High Tide
It's a cold morning when you're by the sea.
The air is only warmed by the sharpness of its smell and the way it clings to you as you walk through it. A salty substrate. You can forget what the ocean is made of if you're away from it for too long. You can forget it's made of what we're made of and that it moves along in the same way we do - toward something, but also away from it - pulled by a familiar orbit and filled with things that have their own wills and desires.
A man walking down the beach has only a few things to think about. One is: what girl would I have with me now? Which woman would be the right one to let her words slide under the surf and keep her eyes on the split horizon line as you walk forward together; half of your view is made of encroaching water and the other made of captured sand, tumbled back into the world where people are found under the sun.
Sometimes when I walk along the water I imagine myself from above, my presence a lone dot there along the edge of the mapped world. When the waves come in, I'm lost to the sea, I think.

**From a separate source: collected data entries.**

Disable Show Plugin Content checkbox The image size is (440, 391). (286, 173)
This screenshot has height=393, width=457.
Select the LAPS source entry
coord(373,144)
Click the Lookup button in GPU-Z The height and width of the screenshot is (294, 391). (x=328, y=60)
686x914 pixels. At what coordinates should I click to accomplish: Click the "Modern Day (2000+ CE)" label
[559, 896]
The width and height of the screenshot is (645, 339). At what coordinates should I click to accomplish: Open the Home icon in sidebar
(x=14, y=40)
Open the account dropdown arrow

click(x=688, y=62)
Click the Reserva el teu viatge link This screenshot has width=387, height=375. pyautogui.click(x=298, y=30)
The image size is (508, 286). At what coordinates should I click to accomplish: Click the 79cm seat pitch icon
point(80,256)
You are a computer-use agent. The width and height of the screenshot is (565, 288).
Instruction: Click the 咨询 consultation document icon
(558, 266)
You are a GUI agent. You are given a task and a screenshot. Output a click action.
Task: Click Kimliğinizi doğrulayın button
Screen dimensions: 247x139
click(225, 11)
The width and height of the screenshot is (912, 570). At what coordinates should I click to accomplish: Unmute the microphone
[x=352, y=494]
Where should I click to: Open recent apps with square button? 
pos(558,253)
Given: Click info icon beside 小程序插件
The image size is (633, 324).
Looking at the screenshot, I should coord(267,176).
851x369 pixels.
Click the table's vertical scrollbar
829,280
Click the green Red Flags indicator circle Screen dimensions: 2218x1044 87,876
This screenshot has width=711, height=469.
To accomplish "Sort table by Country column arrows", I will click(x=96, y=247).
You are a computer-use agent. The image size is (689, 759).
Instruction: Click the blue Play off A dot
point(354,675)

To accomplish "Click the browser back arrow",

Way up above it would seem my shallow footing in the white surf was the end of me - for a time at least.
And I like this idea of moving between existing and not existing - between being findable or too far gone. Drifting into the water and the blue canyons that dive down toward the center of the earth. Seeing the cooling presence of the orange iron and nickel core escaping through fissures and hearing nothing. Absolutely nothing.
Then the tide leaves and I'm back on the sand again, shouldering a familiar gravity and seeing with drier eyes. What's a man to do other than be true with himself when he remembers he can't control the world around him?